During the AIA Conference on Architecture & Design 2024 in Washington, DC, we learned that the U.S. Department of Energy announced a National Definition of a Zero Emissions Building. It seemed fitting that on the same day as this landmark announcement, the National AIA Committee on the Environment (COTE) hosted the COTE Open Forum: Climate Advocacy and Market Transformation. 

The COTE Open Forum was a packed session that allowed attendees to connect and explore the implementation of COTE’s mission on a multitude of scales through a series of speakers and curated conversations with other attendees. 

On the federal policy scale, Lindsey Falasca, Director for Net Zero Federal Buildings at the White House Council on Environmental Quality, shared insight into the current administration’s goals including cutting energy use in federal buildings as well as electrifying the federal fleet. Robin Z. Puttock, AIA, LEED AP, WELL AP, our 2025 National AIA COTE Chair, brought us down to the scale of the AIA and COTE, setting the stage for the aspirations and plans for COTE in the coming year, including deepening connections between academia and the profession.
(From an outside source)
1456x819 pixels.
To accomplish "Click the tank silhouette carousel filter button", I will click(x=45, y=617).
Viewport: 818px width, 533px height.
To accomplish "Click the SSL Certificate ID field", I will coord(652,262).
And finally, Dan Stine, AIA, IES, CSI, CDT, WELL AP, Director of Design Technology at Lake|Flato, demonstrated how the city of San Antonio is fostering and enabling creative material reuse through policy. The broad ranging policy examples from the federal down to a local case study really set the stage for rich, small group conversations that mirrored this broad-ranging, scalar context.

Energized with perspectives at all scales from the speakers, the curated, tabletop discussions allowed for comprehensive discussions about translating and implementing advocacy strategies throughout the profession. The topics ranged from advocacy at the federal, state and local levels to how to run and organize a COTE chapter to application of ideas of resilience and adaptation into practice to using the AIA Framework for Design Excellence as part of the design process. 
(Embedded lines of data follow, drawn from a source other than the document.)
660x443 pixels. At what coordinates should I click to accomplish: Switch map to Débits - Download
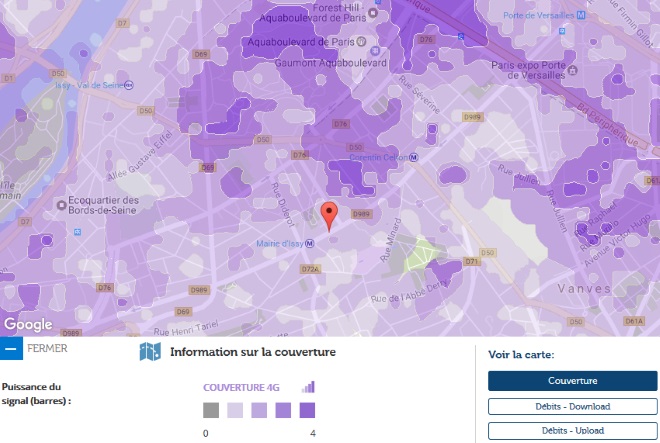click(x=572, y=406)
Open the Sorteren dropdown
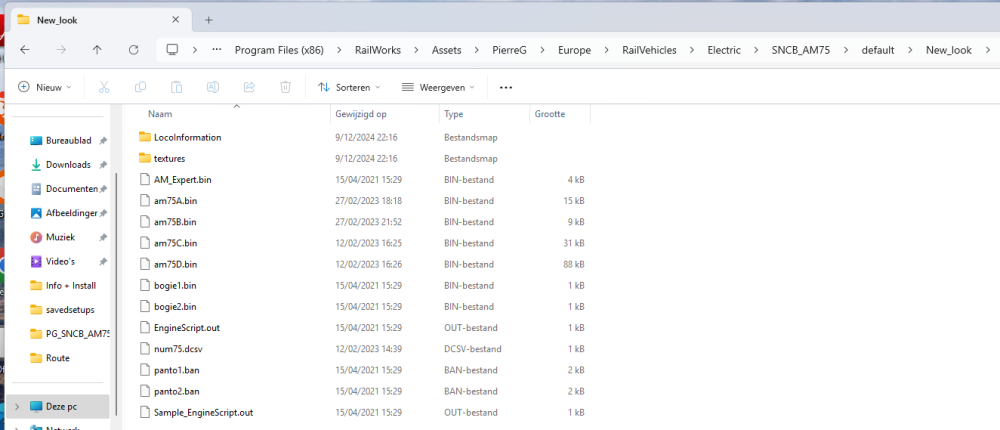1000x430 pixels. coord(349,87)
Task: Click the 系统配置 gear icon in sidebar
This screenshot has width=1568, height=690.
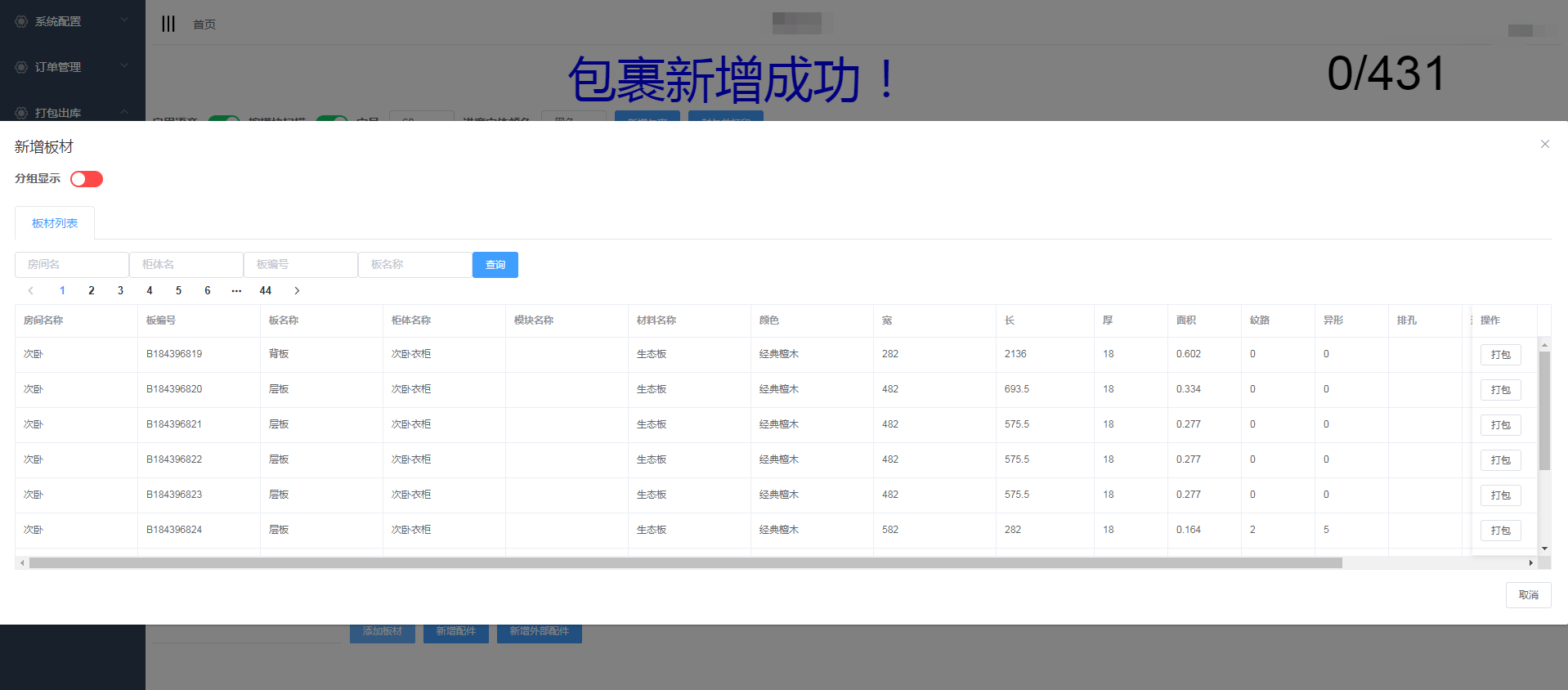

As a first time attendee and table moderator in the COTE Open Forum, I was struck by the energy and excitement in the room. As an academic, I was personally eager to learn about what’s happening across the country at other architecture schools and how they are integrating and reinforcing environmental stewardship into architectural curricula. At the Students / Academic focused tables, faculty members, recent graduates, current students and practicing architects shared ways that the AIA Design Excellence Framework and the AIA COTE Top Ten for Students competition shape the academic experience and ideas for how they can lead and permeate architectural pedagogy even further. The groups also discussed strategies for making the principles of COTE “stick” and how to ensure that climate action and climate justice aren’t just add-ons within academia. The optimism carried forward into potential collaborations and business cards exchanged. The conversations left me feeling inspired to explore how I can continue to evolve my own pedagogy and curriculum.

With new connections made and existing ones strengthened, I’m looking forward to the continued conversations over the next year about climate action and advocacy. I’m grateful for being included in this energizing event and I’m excited to engage in this national conversation again at the AIA Conference on Architecture & Design 2025 in Boston!

Brittany L Williams, AIA LEED AP is an Associate Clinical Professor in the School of Architecture, Planning and Preservation at the University of Maryland and a practicing architect at Gardner Architects LLC in Silver Spring, Maryland.